So Tell Me ... What's The Weather Like on YOUR Planet?

26 February, 2009

Mother's going to make all of your nightmares come true

When I was a child, I knew that I had no privacy.

Not in the sense of constant surveillance or diary-reading (had I kept a diary). But I had nowhere to retreat to. My bedroom would be charged into, sometimes without knocking, to check on me, to see if I was behaving, to inspect me; once we moved to a house where my room had a lock, if I actually used the lock I would get screamed at. So I locked my door regularly, but ... only when nobody was around to notice, or when I could listen to hear if someone was coming. Sometimes I toggled the lock but did not close the door. My space was in regular danger of disruption. Even the insides of my head were subject to rearrangement at her whim.
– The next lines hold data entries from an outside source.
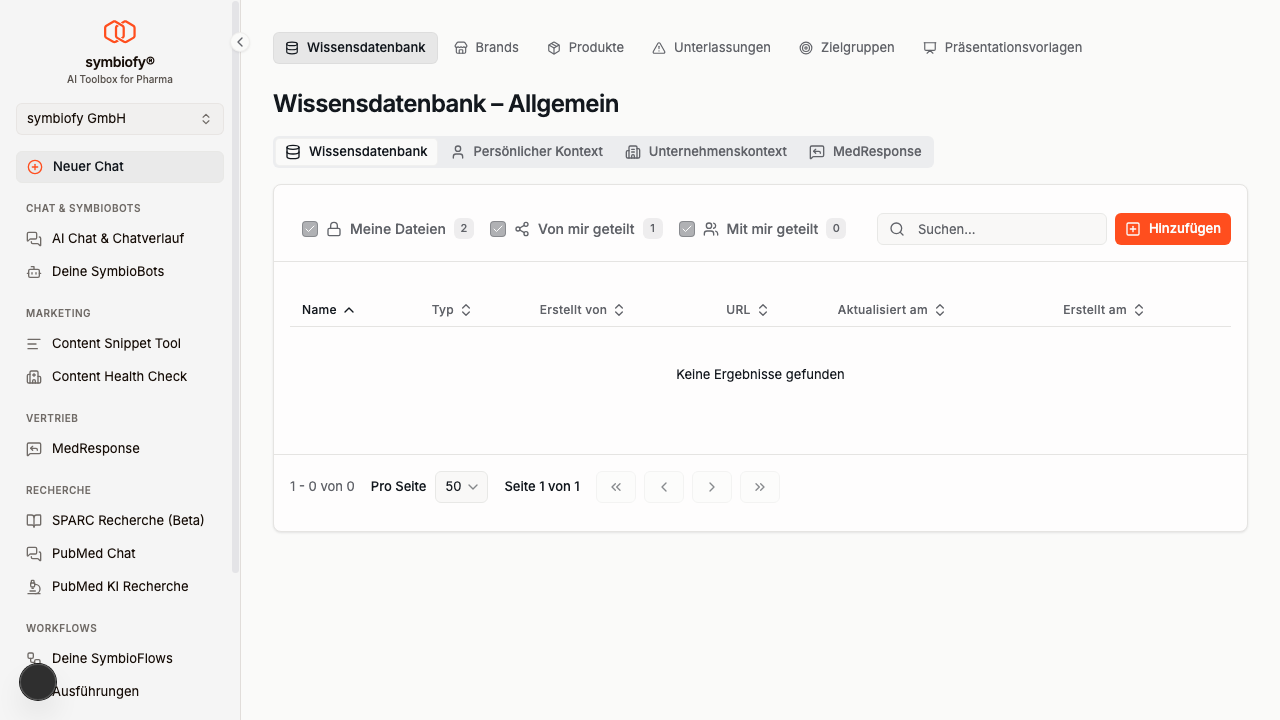
Task: Sort the table by Typ column
Action: point(450,310)
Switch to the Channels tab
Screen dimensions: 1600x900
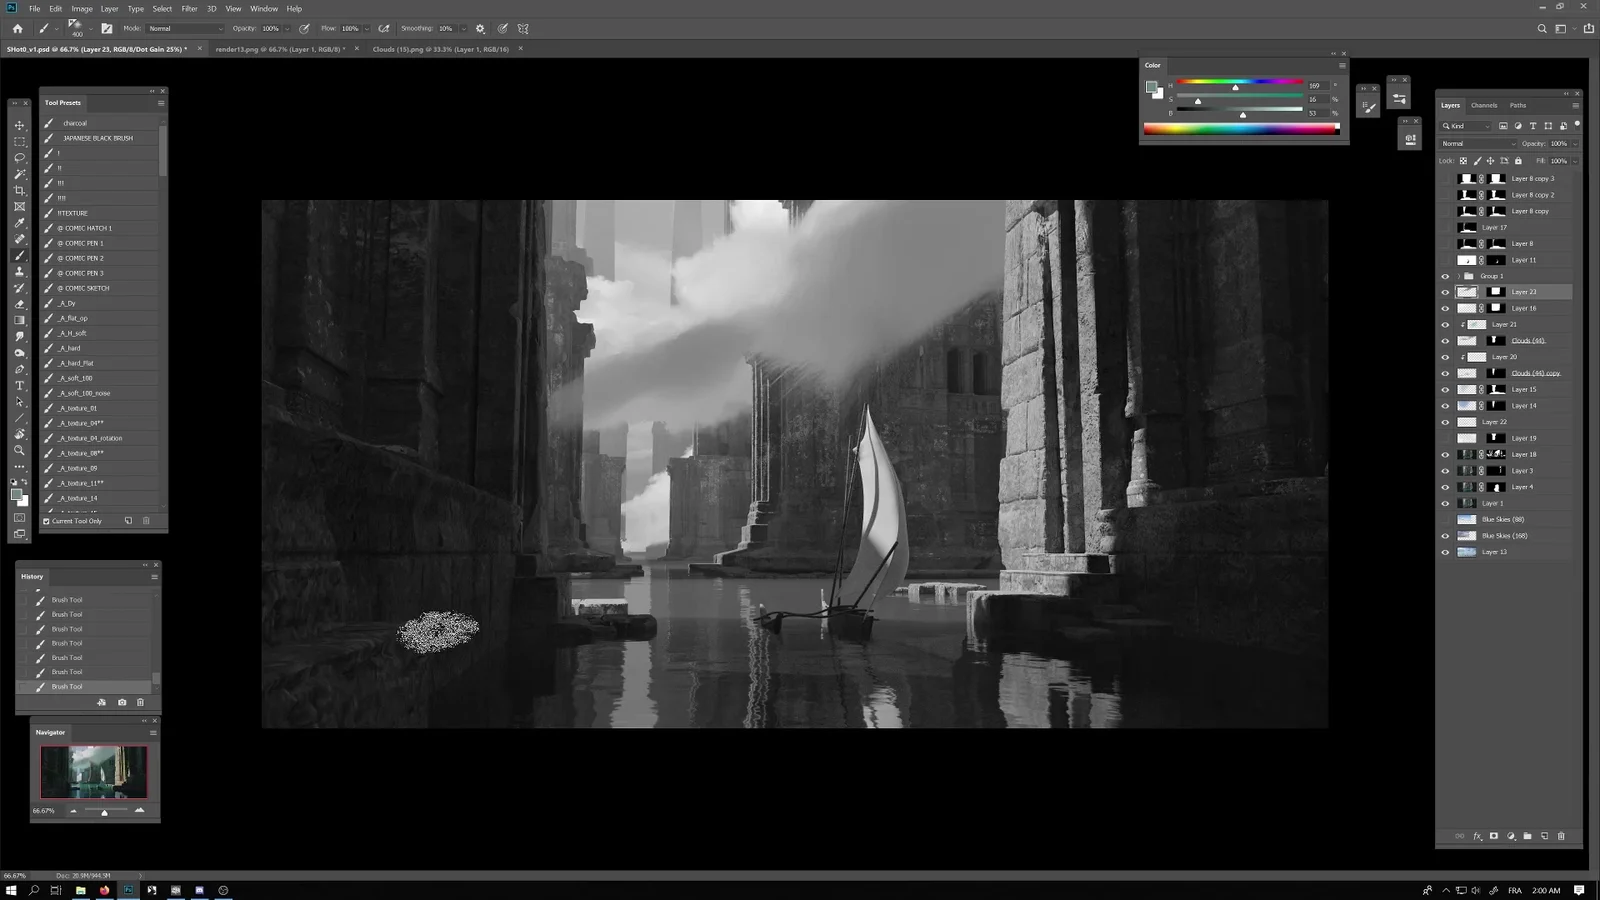(1485, 105)
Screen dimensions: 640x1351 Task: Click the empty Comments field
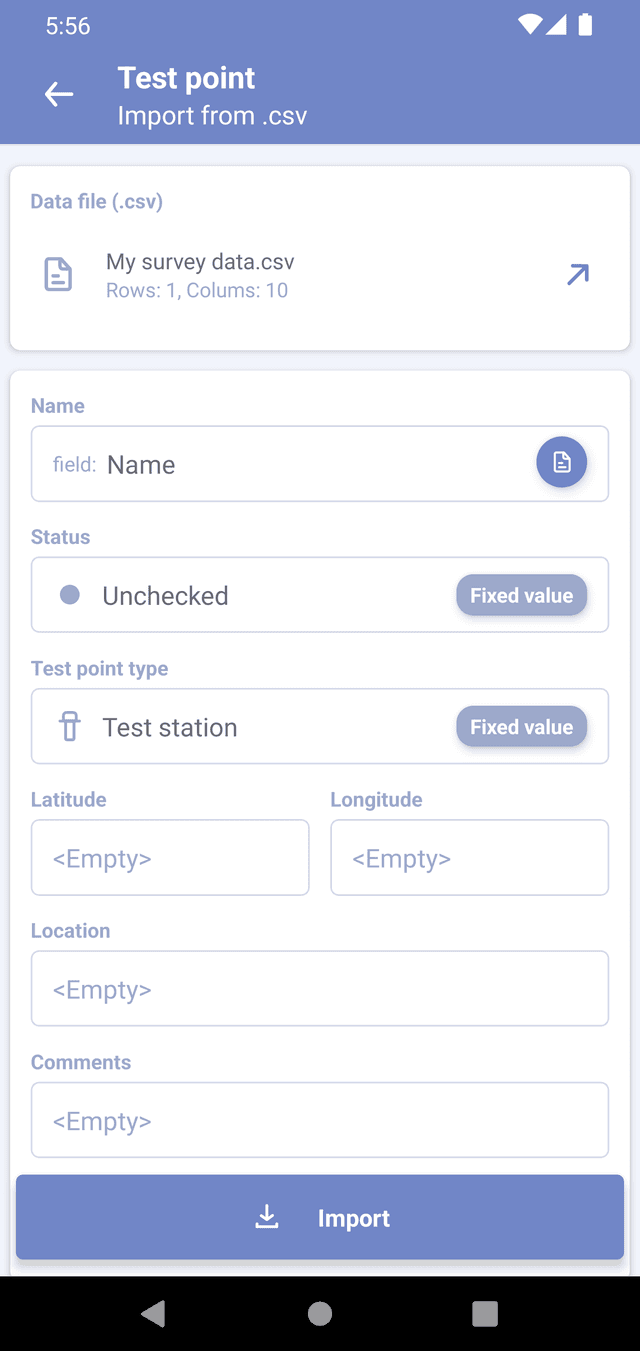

One of my deepest expectations about interactions with others is that I do not have a safe retreat space. This deeply tainted my adolescent sexuality, though at least I had pre-pubescent sexuality that nobody interfered with because it's a cultural taboo to imagine that kids that age have sexualities.

(As I've developed a sense of boundaries, I've gotten touchier and touchier about people who want to co-opt my experiences and ignore my self in order to feed their own desires and narratives, which is one of the reasons Nine Deuce and her crowd's monstrous behaviour towards kinksters annoyed me so spectacularly.)

But I only ... just ... realised that I was set up.

That the positioning I have as pawn, as tool, as palimpsest for an agenda, that I fight against so damn hard, the stuff that feeds into my massive damage around privilege feminism, the stuff that leads to me thinking a lot about mechanisms of social control and how they show up, my generalised outrage at being rewritten ... was all carefully taught to me.

That maybe treating rape as normal came about because that was the lesson I was supposed to have learned.